En juin dernier, en interne, Régis Beils n'avait pas nié les faits : "J'ai eu un entretien avec le père Beils. Il se souvient très bien de la personne qui a fait cette déclaration. Et l'entretien pouvait laisser entendre qu'il s'était passé quelque chose", avait expliqué Bruno Cazin à France Bleu.
"On n'est pas censé oublier ce qui nous a fait du mal"
Sur l'attitude de l'Eglise, Grégory O. constate une évolution positive : "Il y a une intention louable. Les instances religieuses ont pris conscience de la gravité des faits. Elles ont longtemps couvert des choses qui sont incompatibles avec les valeurs enseignées".

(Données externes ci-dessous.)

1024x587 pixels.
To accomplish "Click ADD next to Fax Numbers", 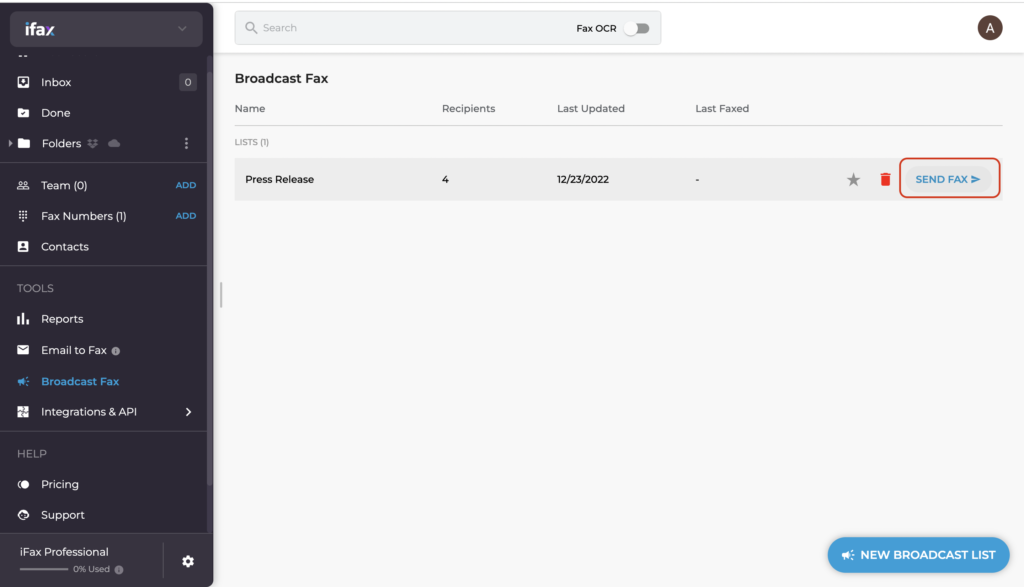I will point(185,216).
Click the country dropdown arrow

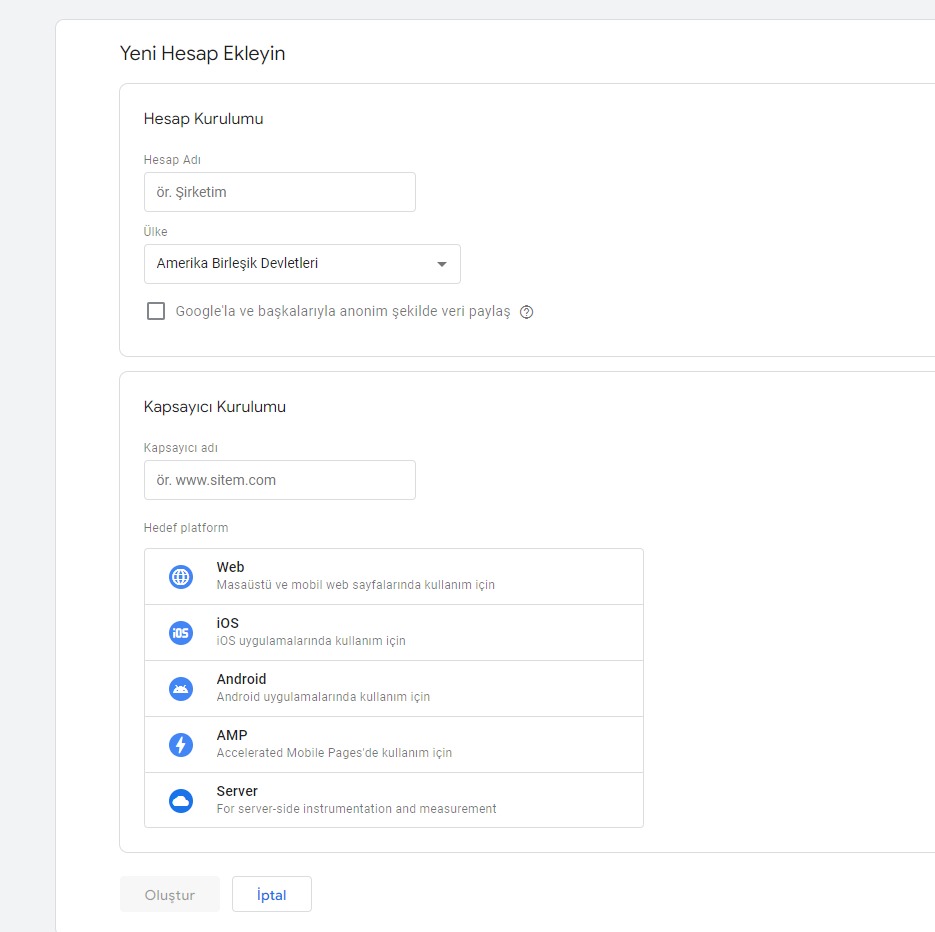(x=442, y=264)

Grégory, 44 ans, a deux enfants, dont un de 9 mois. Il va maintenant tourner la page. Comme de nombreuses victimes, il n'a pas parlé pendant plusieurs dizaines d'années. Libérer sa parole lui est apparu nécessaire il y a seulement quelques mois : "Sur le moment, je n'ai rien dit. J'ai tout enfoui. J'étais certain que si je parlais, on n'allait pas me croire. J'avais un bac à passer. Je n'en ai jamais parlé à personne. Et puis, j'ai lu un article sur l'abbé Beils en mars dernier. Ça m'a remué. Je pensais l'avoir oublié. Mais tout a ressurgi. Des choses comme ça, ça vous empêche de dormir."
Et il conclut : "Ça restera des faits qui seront dans ma mémoire. On n'est pas censé oublier ce qui nous a fait du mal. C'est traumatisant. Heureusement, ça ne m'a pas empêché de vivre..."
La Commission Sauvé sur la pédocriminalité dans l'Eglise à Lille ce vendredi
Depuis février 2019, la commission sur la pédocriminalité dans l'Eglise (commission indépendante sur les abus sexuels dans l’Église (CIASE)) est à l’écoute des victimes de prêtres et religieux(ses) en France. Elle entame ce vendredi à Lille une tournée de plusieurs déplacements en régions pour mieux se faire connaître.La Commission indépendante sur les abus sexuels dans l'Eglise (Ciase) a reçu 3500 appels, selon un bilan annoncé début novembre. L'instance a lancé début juin un appel à témoignages auprès de victimes de pédocriminalité au sein de l'Eglise depuis les années 50.
Après Lille ce 29 novembre, elle ira à Bordeaux (9 décembre) avant Marseille, Strasbourg, Toulouse, Nantes et Lyon. Ce sera également l'occasion de "conduire des auditions" de victimes qui "ne peuvent pas se déplacer à Paris", selon M. Sauvé, président de la commission.
Il a précisé que les conclusions de ses travaux seraient remis au cours du "premier semestre 2021" et non pas fin 2020, notamment en raison du fait qu'une grande enquête, financée par des crédits publics, sur "les sexualités de Français et les violences sexuelles en population générale" doit se dérouler en 2020.
Bien qu'indépendante du calendrier des travaux de la Ciase, ces résultats "ne sont pas sans lien avec notre travail", a-t-il dit. "Il serait utile que notre travail ne soit pas bouclé avant que cette enquête ait elle-même avancé".